Contacté par nos soins, Rudy Delhaise, le bourgmestre d'Éghezée, indique qu'avant le début de l'année 2019, il n'avait jamais été mis au courant de cette situation. "Ce sont des domaines privés, et s’il y a un gros souci, c’est la police qui peut intervenir. Les habitants peuvent venir me trouver et on ira voir sur place s’il le faut", dit-il. "Au niveau de la chasse, ce n’est pas la commune qui règle cela. C’est auprès de la Région, à la DNF (Département de la Nature et des Forêts) que ça se passe."


"Les chasseurs ont le droit être là"

Vincent a finalement rencontré le bourgmestre début janvier pour lui soumettre ses préoccupations. Ce dernier a fait le point sur la situation. "On a vérifié si les propriétaires avaient bien donné les autorisations pour chasser sur ces terrains privés.

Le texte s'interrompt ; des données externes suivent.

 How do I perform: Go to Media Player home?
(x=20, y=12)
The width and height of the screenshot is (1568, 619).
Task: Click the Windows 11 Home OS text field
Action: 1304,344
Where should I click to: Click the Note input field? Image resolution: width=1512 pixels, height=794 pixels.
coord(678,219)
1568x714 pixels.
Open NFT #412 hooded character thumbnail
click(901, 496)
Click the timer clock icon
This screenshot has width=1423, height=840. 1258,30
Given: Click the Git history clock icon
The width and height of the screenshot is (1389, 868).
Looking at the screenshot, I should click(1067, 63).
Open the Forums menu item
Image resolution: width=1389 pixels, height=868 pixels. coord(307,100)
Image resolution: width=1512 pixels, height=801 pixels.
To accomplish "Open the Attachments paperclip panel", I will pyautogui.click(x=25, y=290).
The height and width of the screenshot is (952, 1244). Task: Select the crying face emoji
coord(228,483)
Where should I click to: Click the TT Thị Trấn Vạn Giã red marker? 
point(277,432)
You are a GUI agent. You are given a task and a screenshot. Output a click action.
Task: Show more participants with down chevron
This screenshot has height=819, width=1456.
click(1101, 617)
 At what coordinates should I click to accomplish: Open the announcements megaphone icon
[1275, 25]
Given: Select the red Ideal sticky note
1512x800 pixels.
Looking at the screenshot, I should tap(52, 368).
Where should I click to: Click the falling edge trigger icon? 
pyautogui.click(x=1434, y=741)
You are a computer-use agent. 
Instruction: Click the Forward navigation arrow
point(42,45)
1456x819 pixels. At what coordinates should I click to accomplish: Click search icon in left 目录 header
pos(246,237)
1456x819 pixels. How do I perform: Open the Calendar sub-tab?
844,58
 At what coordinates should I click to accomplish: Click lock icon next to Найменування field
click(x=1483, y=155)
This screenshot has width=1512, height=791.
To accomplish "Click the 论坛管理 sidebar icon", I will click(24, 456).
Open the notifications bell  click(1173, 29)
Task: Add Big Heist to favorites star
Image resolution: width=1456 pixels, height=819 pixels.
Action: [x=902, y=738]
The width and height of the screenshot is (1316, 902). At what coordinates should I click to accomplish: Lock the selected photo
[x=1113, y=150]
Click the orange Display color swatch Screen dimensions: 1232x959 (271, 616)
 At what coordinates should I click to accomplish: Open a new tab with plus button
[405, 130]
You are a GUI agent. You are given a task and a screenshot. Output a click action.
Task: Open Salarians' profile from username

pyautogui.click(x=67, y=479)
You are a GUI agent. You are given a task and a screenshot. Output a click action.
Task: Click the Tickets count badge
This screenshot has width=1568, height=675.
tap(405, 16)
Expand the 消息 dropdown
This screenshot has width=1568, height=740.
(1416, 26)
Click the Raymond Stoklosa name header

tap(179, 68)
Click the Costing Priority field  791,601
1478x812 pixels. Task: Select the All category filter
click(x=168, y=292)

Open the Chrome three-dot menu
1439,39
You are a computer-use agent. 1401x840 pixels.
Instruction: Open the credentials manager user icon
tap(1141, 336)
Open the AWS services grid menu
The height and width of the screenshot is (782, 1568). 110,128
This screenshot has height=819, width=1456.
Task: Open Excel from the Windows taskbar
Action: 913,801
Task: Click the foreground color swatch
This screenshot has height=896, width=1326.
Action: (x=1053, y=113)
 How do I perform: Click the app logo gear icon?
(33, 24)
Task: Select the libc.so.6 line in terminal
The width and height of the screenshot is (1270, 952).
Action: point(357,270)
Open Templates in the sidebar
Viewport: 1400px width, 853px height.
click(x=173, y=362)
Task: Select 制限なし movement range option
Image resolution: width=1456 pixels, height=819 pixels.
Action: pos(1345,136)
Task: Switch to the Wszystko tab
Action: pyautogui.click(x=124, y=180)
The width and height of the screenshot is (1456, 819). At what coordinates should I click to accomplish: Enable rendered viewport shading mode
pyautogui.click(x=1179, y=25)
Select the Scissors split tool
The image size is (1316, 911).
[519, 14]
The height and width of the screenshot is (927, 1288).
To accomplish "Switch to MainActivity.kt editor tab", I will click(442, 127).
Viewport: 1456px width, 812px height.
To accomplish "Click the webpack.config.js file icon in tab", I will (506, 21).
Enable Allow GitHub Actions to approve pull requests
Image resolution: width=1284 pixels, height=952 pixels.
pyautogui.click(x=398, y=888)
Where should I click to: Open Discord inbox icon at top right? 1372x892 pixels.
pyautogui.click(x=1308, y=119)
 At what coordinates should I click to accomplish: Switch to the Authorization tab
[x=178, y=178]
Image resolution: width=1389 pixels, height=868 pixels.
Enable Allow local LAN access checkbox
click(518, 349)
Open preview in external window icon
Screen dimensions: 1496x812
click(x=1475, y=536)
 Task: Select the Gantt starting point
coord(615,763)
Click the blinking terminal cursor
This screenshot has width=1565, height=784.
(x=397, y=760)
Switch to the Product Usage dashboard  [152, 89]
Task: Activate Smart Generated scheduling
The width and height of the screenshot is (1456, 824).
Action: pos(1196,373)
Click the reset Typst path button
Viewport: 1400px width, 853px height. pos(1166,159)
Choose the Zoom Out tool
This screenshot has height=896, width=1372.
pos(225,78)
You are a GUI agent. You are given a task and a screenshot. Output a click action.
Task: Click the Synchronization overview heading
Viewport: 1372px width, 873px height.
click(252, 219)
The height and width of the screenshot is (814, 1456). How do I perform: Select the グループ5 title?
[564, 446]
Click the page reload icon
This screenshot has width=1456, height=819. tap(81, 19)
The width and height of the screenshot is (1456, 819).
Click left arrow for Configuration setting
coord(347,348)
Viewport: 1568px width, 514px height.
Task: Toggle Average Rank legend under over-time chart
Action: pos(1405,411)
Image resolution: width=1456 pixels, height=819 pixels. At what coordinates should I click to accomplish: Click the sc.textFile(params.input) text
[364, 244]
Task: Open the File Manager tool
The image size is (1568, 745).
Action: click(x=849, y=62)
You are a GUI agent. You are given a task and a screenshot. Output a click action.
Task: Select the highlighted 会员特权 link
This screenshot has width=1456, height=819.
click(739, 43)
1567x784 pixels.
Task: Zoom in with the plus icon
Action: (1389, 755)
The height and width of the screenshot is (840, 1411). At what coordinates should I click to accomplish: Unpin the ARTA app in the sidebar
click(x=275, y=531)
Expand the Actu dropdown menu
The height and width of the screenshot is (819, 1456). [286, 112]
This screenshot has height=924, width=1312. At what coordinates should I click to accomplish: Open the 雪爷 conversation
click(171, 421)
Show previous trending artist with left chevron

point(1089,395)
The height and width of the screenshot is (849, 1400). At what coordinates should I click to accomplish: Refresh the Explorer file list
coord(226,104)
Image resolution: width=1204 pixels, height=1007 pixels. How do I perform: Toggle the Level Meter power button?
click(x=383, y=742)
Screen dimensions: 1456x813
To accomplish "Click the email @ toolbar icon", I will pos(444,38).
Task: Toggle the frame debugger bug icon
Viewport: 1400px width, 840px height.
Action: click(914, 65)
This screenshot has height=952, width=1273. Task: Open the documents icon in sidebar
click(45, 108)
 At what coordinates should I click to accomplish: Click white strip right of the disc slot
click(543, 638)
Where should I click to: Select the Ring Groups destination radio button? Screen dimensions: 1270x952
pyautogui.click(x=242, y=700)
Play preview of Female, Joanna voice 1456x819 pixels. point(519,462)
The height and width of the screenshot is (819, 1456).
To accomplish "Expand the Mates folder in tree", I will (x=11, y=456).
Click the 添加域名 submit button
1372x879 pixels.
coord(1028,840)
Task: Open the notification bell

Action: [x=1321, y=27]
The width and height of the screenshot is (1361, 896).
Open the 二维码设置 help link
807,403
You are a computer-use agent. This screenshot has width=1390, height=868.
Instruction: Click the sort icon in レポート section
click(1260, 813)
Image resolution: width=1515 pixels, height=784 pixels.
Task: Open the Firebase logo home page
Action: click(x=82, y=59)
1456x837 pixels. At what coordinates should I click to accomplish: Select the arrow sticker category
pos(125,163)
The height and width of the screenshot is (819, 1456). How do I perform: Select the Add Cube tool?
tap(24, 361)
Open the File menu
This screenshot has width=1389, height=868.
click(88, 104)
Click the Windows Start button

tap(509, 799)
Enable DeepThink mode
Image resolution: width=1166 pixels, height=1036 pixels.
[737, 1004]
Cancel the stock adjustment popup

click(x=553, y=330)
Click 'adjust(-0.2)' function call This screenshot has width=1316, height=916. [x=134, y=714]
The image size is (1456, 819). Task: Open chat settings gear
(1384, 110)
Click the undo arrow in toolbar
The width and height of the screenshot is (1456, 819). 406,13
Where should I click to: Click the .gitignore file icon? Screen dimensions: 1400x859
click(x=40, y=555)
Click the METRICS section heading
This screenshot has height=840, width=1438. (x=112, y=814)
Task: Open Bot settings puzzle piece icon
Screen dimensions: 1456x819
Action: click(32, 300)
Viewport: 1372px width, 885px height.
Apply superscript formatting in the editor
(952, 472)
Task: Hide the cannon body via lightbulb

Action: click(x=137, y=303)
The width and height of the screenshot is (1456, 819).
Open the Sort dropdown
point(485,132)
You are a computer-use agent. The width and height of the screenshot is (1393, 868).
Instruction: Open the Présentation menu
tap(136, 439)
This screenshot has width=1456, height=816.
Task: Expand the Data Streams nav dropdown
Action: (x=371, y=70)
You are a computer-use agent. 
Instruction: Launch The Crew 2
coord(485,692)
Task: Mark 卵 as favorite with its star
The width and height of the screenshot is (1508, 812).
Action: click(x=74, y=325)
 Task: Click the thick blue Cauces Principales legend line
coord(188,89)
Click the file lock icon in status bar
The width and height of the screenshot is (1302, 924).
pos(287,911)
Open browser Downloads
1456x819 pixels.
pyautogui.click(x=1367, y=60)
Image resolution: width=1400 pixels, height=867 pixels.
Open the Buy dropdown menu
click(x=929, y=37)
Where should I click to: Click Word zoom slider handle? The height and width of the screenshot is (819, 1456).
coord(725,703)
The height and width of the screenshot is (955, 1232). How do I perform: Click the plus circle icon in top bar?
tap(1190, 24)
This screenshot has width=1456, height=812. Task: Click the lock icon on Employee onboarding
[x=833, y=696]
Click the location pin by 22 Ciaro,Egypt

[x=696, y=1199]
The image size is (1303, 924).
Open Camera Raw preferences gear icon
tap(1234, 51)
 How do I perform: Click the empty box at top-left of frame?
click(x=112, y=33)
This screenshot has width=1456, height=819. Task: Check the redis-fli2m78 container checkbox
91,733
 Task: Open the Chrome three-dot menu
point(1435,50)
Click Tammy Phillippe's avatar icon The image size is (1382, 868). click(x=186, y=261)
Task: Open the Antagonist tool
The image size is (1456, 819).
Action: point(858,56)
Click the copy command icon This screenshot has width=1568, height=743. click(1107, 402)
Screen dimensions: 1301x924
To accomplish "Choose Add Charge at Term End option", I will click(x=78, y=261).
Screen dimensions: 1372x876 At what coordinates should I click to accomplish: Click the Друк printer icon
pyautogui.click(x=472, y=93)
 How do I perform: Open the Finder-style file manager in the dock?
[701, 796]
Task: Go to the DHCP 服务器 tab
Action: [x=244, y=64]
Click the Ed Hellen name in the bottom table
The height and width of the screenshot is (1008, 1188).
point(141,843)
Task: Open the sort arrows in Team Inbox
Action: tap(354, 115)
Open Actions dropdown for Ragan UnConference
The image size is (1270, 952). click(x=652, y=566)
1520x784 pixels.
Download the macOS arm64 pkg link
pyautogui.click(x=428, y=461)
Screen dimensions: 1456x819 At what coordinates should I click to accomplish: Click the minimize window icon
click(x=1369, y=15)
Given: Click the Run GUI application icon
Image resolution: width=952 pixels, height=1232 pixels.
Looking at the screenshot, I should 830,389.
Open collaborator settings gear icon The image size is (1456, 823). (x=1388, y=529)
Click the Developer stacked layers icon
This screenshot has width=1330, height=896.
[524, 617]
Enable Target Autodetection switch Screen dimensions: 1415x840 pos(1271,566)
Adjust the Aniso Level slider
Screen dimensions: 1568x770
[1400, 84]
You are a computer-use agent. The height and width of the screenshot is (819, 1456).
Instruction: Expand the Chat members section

Ce qui est le cas", assure-t-il.

Une réunion regroupant le DNF, les propriétaires et les chasseurs, devrait avoir lieu dans les prochaines semaines. "Il faut réunir les propriétaires et les personnes qui ont le droit de chasse afin de mettre bien au courant les chasseurs de leurs obligations pour mettre fin à cette situation qui peut parfois paraître un peu litigieuse. Il y a des règles à suivre. Pour le Ravel, il faudra bien informer les citoyens qu’il y aura des périodes de chasse, etc…" ajoute-t-il. "Il faut donc que je reçoive encore le feedback de la réunion. Les chasseurs ont le droit être là. La commune ne doit pas placer de pancartes pour signaler. J’ai pris mes responsabilités en présentant au DNF les plaintes qui avaient été introduites", conclut-il.